Yes, experience should count, but HR and upper management see
programmers and engineers as commodities.
Abate also stated that the retraining program associated with the H-1B
user fees is "inadequately funded." Again, this is way off the mark.
The program was established by the 1998 legislation that raised the H-1B
cap. I pointed out at the time that the retraining funds would not
reduce the usage of H-1Bs one whit, and sure enough, this is what
happened. A Dept. of Commerce study confirmed this, and most
importantly, Sun Microsystems publicly admitted that they had never
expected retraining to reduce H-1B usage in the first place. (See
"Failing Grades: H-1B Fees Fail to Lessen Reliance on Imported IT
Skills," eWeek, September 18, 2000.)
Sun said that it was impossible to retrain older programmers and
engineers for these jobs, and that the H-1B retraining funds were never
intended for such usage. But of course Congress did have that
intention, especially since Sun had stated in its 1998 testimony to the
Senate, "H-1B workers [are a] stop-gap measure to help carry Sun through
an interim period while we work to educate and train U.S. workers so
they can fill needed positions."
A few years ago, the California Labor and Employment Report, a
publication of the California State Bar Association, asked me to write
about the connection between H-1B and the age issue. See
http://heather.cs.ucdavis.edu/CLER.pdf I went into the skills issue in
more depth there, but here is an especially relevant excerpt:
# In fact, the industry's claim that the older workers' problems were due
# to skills deficits can be seen to be disingenuous in other ways.

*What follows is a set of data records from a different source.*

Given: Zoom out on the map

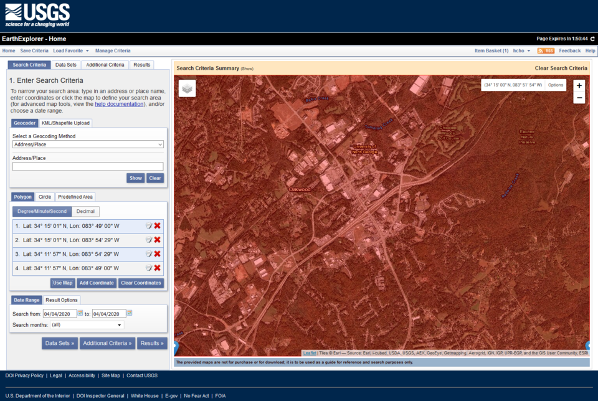Looking at the screenshot, I should tap(579, 97).
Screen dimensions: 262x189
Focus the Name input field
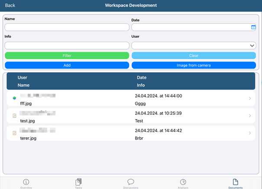point(67,27)
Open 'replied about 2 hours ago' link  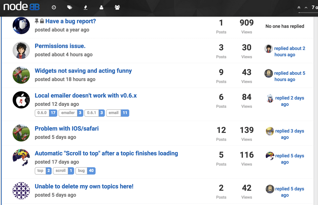[x=289, y=51]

# Consider a report by the Information Technology Association of America,
# one of the leading organizations lobbying for H-1B increases.9 The
# report complained that, while older program- mers and engineers could be
# retrained, this made them flight risks:
#
# "You take a $45,000 asset, spend some time and money training him, and
# suddenly he's turned into an $80,000 asset," says Mary Kay Cosmetics CIO
# Trey Bradley...[the problem being that the retrained workers] become
# highly mar- ketable individuals . . . attractive to other employers.
#
# It is clear that Bradley was not willing to pay the salaries paid by
# other firms. The real issue was money, not skills.
That last point sums it up: The real issue was money, not skills.